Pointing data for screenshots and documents

= = = = =

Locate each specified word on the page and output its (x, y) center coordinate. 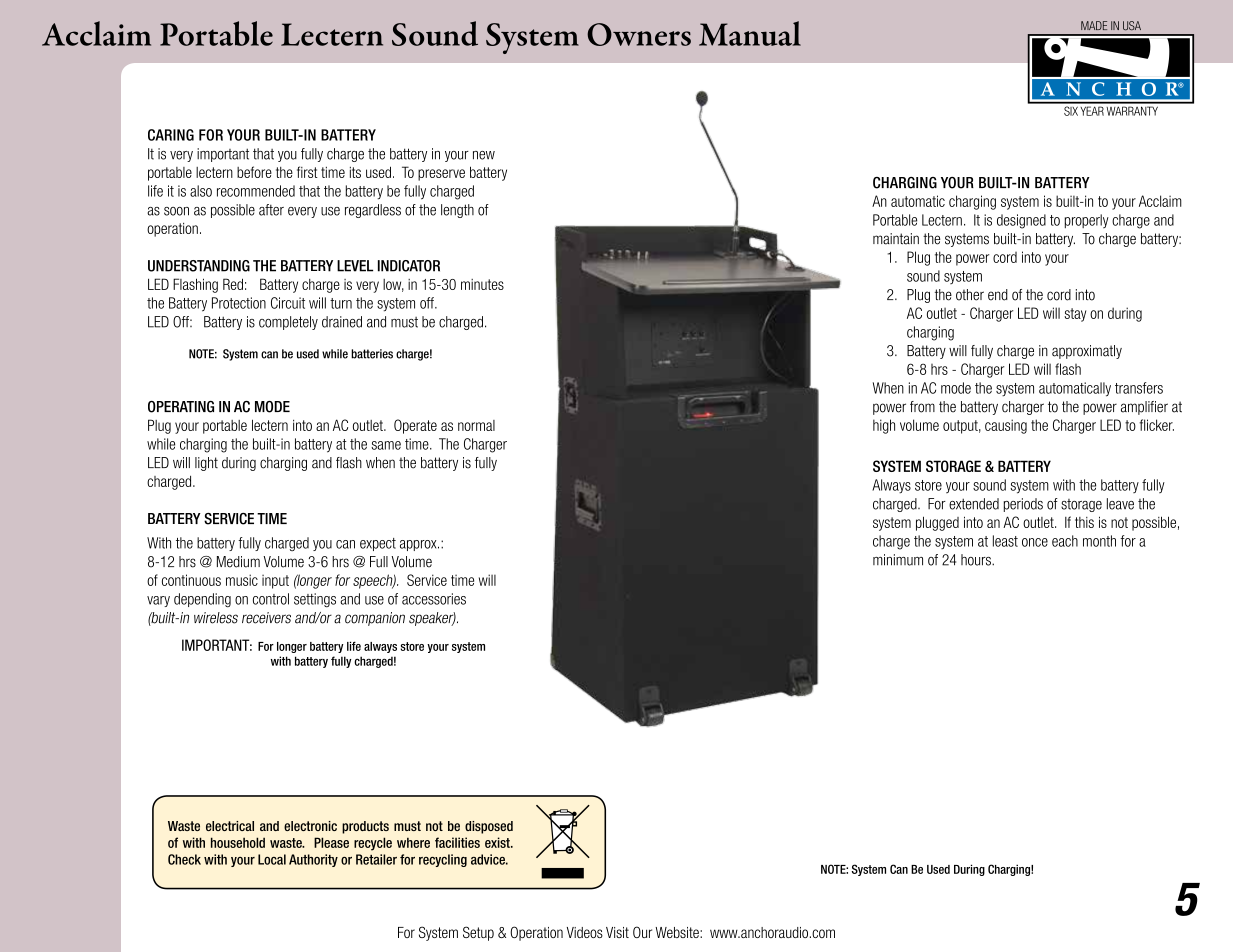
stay (1075, 315)
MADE (1094, 25)
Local (272, 859)
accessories (434, 599)
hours (977, 560)
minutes (482, 284)
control (271, 599)
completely (288, 323)
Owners (639, 34)
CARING (171, 135)
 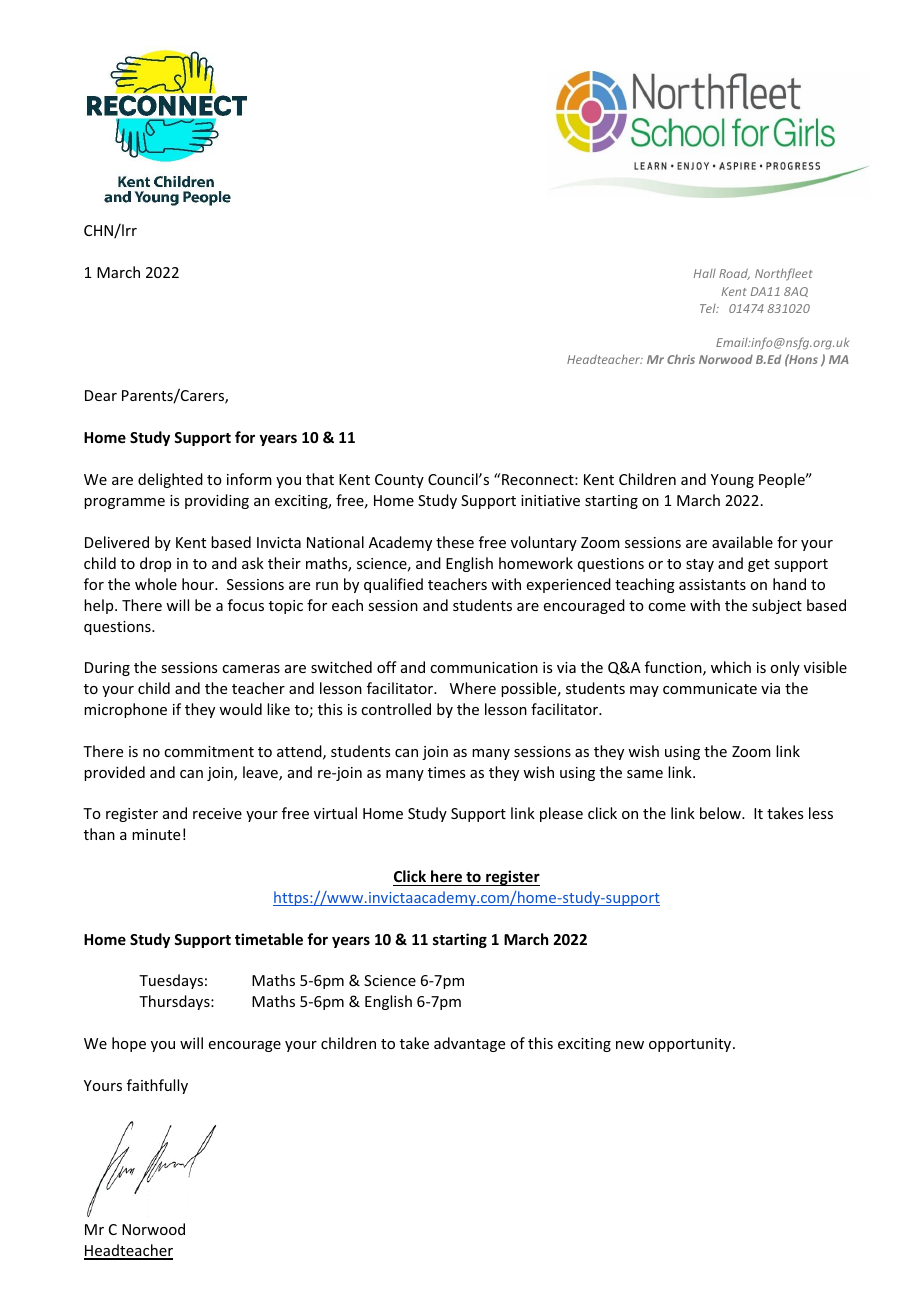 I want to click on Tel, so click(x=709, y=308).
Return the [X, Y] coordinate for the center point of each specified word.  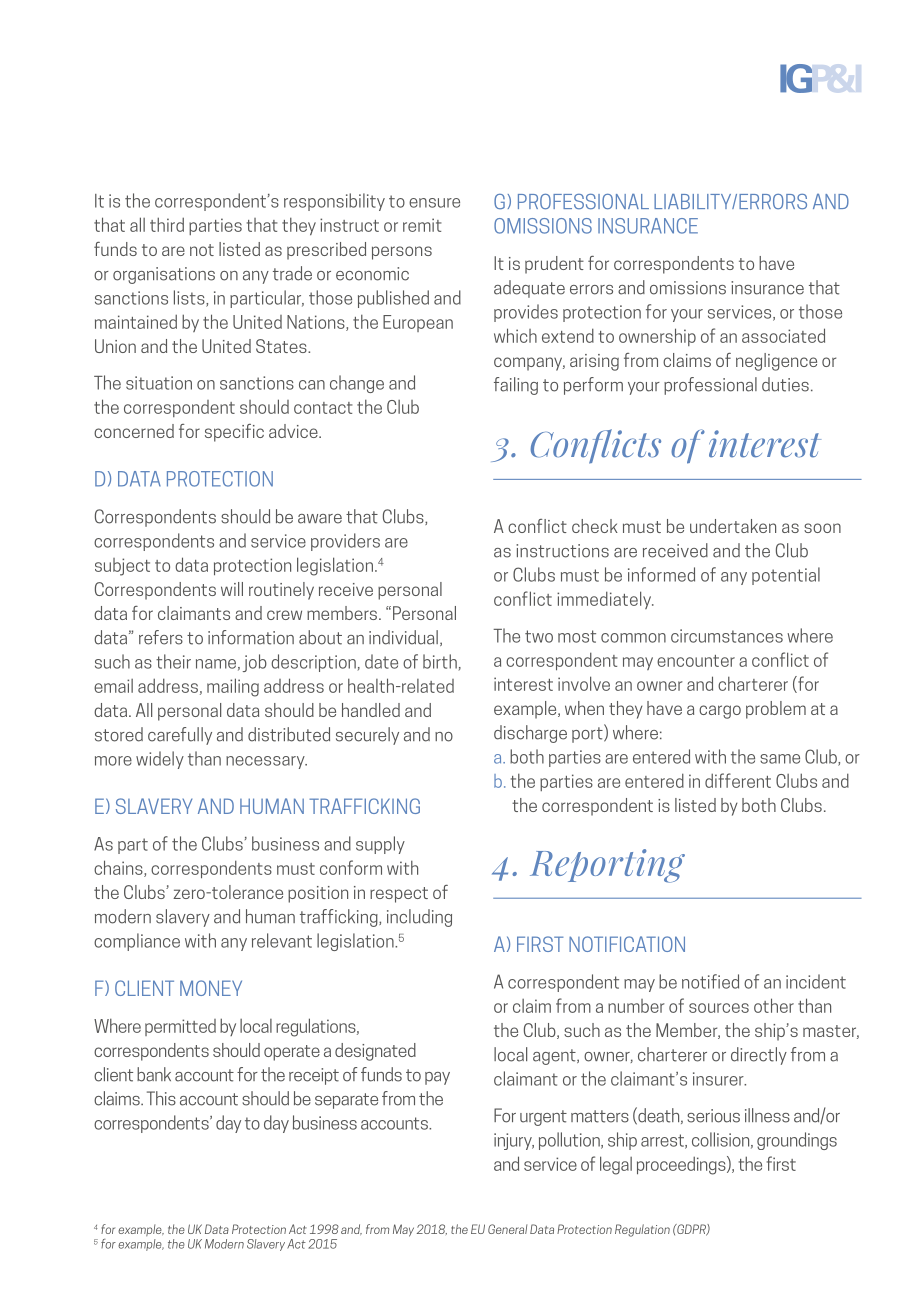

= = = = =

Quote every record above verbatim, line for line, and leave the pictures out.

Locate each specified word on the page and output its (x, y) center coordinate. 
stay (1075, 315)
MADE (1094, 25)
Local (272, 859)
accessories (434, 599)
hours (977, 560)
minutes (482, 284)
control (271, 599)
completely (288, 323)
Owners (639, 34)
CARING (171, 135)
  I want to click on Tel, so click(x=709, y=308).
Return the [X, Y] coordinate for the center point of each specified word.  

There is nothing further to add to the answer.